What this means is being respectful when talking about sexuality and sexual relationships and approaching these topics with a positive mindset. This idea is meant to allow people to feel safe and comfortable when talking about their sexuality, in a world where, previously, these topics were used as idle gossip.
A healthy attitude about sex and sexual health includes having open and positive attitude about “the possibility of having pleasurable and safe sexual experiences, free of coercion, discrimination and unwanted violence”.
Sex is a healthy part of life (when consensual) and pleasure is not something that should cause shame. With the sex-positive movement, subjects that have been culturally silenced for a long time have gained traction. For one, discussions now include arousal and orgasms, particularly for women, who have historically been silenced in conversations regarding sexual pleasure and masturbation.
An important part of having a positive attitude toward sex is respecting your relationship with sex and others’ attitudes towards it, no matter how much they differ from yours. Being respectful when talking about sex is important for the LGBTQIA+ community and creating a safe space for people to explore and discuss their sexuality. It encompasses being accepting of those who aren’t having sex. This can separately refer to asexuality (generally not feeling sexual attraction or a desire for partnered sexuality) and abstinence (when you choose to abstain from sex). As much as sex is a healthy part of life, it is not a necessity and is always a choice. If this is not something one wants in their life, then that should be respected as much as any other choice.
Conversations about sex and sexuality are common in the media and online, so it’s important to equip yourself with the skills to talk about it in a way that creates a space safe. Conversations about sex between parents and their kid/s may seem daunting but can be helpful as children develop a relationship with their sexuality. If you are a parent, it’s important to remember that sex-positivity isn’t about asking your kids for explicit details about their sex life, or buying them protection and telling them to go off and have sex. It’s about them knowing that sex is not a shameful thing they need to hide from you and that it’s a healthy part of relationships (but it wouldn’t hurt to help them buy protection or research contraceptive options when they feel ready and comfortable).
The words you use are important. Language around sex and sexuality is constantly evolving and it’s important to keep yourself educated on these things. Little things like using gender neutral terms and people’s preferred pronouns really make the difference. If you fumble with the right words, it’s okay, just make sure you correct yourself and you’ll get the hang of things. Listen to the language your child uses and replicate it.

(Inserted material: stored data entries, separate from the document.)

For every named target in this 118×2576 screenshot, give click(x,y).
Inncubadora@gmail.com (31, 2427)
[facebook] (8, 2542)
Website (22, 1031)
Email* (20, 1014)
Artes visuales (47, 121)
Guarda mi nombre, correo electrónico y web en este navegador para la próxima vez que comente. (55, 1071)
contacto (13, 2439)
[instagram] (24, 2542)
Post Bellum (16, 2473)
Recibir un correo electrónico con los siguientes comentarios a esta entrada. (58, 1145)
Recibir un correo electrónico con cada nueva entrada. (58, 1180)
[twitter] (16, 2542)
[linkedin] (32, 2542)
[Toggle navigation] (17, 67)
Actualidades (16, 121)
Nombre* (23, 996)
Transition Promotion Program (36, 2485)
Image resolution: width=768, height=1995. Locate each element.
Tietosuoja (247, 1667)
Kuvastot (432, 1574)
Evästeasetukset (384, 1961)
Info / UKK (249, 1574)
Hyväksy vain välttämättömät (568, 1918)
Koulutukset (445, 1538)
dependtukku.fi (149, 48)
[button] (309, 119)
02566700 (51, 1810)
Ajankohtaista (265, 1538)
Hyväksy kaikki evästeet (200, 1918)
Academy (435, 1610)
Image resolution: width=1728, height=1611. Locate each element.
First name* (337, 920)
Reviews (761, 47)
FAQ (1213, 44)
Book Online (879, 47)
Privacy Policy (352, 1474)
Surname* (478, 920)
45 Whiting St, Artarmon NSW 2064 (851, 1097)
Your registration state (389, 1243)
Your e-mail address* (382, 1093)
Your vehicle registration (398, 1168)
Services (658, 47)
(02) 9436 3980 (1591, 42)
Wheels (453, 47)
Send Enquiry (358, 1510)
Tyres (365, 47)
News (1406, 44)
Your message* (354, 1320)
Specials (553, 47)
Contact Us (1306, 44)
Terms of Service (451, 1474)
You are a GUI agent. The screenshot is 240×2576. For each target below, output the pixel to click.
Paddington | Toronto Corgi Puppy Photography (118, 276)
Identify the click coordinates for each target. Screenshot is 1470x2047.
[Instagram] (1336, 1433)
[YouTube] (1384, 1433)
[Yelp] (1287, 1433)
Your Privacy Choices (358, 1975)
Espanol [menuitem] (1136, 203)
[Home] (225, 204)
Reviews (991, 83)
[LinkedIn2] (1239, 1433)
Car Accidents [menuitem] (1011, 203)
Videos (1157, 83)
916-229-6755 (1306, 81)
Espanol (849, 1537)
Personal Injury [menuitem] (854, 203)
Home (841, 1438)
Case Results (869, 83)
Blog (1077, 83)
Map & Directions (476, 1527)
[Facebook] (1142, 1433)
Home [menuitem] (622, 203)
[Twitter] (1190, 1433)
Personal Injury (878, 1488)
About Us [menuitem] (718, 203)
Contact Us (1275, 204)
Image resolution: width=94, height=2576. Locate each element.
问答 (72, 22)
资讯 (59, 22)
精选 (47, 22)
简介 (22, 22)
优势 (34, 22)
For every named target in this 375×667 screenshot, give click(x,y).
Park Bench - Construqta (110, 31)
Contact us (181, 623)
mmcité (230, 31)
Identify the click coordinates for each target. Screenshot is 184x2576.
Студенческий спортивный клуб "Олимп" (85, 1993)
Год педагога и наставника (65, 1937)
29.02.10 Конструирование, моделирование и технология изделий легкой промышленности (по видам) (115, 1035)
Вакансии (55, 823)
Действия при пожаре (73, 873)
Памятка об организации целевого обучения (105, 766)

“Sex-positive feminism embraces the entire range of human sexuality and is based on the idea that sexual freedom is an essential component of women’s freedom.”Madison Young
Something to remember is that it’s okay to ask questions and be willing to learn. Parents are usually the expert on topics, but maybe not this one. Be open to giving advice from your own experience but admit where your own knowledge is limited. The internet and health professionals should be able to help navigate new territory and answer difficult questions.
The most important part is to be positive. The message that you want to deliver is that exploring sex and sexuality is normal. Any conversations about sex should be a safe space to share openly and honestly. Whether it’s sex with someone or yourself, there is no shame in it.
So, let’s talk about sex, baby! Well, let’s be more open to talking about sex and sexuality in safe and respectful way.